The southern end of the Golan Heights is near vertical in places – you can see the road switchbacking down in the photo. Driving down it you will pass wrecked vehicles suspended halfway in the vertical ravines beside you. And at the bottom is a small lake.

So I suggest that the south end of the Golan Heights is the place where a herd of 2,000 pigs were kept for the Legio X Fretensis, and that Jesus and his followers chased them over the cliffs that are just to the left of that zigzag road in the picture. There may be other equally steep cliffs on the ridge of Umm Qais itself – but maybe you don’t want to have that many pigs on your doorstep. They’d be perfectly safe just across the valley, wouldn’t they? Unless some Jew came along with a chip on his shoulder about pigs and Romans…

Unasked questions: Who owned 2,000 pigs?

The oddest story in the Gospels is surely the one about the Gadarene Swine. It is so odd that many Christians don’t know it, and of those who do, many think is a parable. But it isn’t. Slightly different versions of the story (of course) are found in Matthew 8, Mark 5, and Luke 8.

Jesus killing 2,000 pigs

Jesus is in the countryside going toward Gadara (east of the River Jordan). A madman comes out of some tombs. He says his name is Legion, because he has many devils in him. Jesus commands the devils to leave him. The devils ask to go into some other being, so as not to go back to the abyss of hell. Jesus kindly sends them into a nearby herd of pigs. The 2,000 pigs rush over a cliff into the sea and are killed while the swineherds run away. The madman is cured. Jesus and whoever was with him carry on to Gadara. People come from Gadara, upset with Jesus, and tell him he isn’t welcome there. Jesus goes somewhere else, telling the healed man to talk about what he has seen.

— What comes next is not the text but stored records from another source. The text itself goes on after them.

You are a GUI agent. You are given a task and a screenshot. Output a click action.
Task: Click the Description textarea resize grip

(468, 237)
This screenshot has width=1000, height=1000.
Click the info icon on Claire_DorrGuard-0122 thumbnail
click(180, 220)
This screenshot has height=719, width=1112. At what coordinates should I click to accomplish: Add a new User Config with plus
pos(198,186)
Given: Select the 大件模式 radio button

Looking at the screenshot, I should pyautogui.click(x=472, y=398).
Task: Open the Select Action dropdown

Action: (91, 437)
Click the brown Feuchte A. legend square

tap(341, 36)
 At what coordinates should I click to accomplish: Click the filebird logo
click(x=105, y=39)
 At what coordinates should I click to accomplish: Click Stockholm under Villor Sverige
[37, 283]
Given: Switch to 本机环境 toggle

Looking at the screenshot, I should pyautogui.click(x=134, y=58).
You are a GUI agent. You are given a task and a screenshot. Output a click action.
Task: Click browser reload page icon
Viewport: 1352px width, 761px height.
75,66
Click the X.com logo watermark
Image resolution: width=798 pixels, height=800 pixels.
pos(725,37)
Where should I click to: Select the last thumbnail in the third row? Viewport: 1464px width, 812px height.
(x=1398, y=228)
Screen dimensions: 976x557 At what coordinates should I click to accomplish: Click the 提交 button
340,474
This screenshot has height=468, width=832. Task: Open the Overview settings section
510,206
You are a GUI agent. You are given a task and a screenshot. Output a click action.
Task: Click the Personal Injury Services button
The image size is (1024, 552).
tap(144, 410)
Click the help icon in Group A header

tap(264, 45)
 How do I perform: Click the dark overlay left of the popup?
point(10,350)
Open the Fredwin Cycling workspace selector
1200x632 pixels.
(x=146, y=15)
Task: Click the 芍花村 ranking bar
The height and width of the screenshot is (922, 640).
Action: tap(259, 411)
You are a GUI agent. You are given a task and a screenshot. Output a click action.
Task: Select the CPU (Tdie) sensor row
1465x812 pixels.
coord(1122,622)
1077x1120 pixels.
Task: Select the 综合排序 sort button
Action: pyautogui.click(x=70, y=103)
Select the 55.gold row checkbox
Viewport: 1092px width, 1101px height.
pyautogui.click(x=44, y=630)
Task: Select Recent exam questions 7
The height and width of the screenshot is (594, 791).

So who would have owned 2,000 pigs? A Jew? No.

A non-Jewish farmer, maybe a Greek immigrant with a cow and an acre of land? Of course not.

Or is the answer in the madman’s name, Legion? It’s a part of the Roman Legion’s food supply, then.

In “The Gospel According to the Romans” this event is a strike by Jesus against the Romans occupying the Holy Land. A Zealot action against our friends the Legio X Fretensis. I can’t think of a more plausible interpretation.

And we have a deliberately garbled version of the story in the gospels, because the story was too well-known to be ignored. Paul’s pro-Roman revisionism did its best to disguise it.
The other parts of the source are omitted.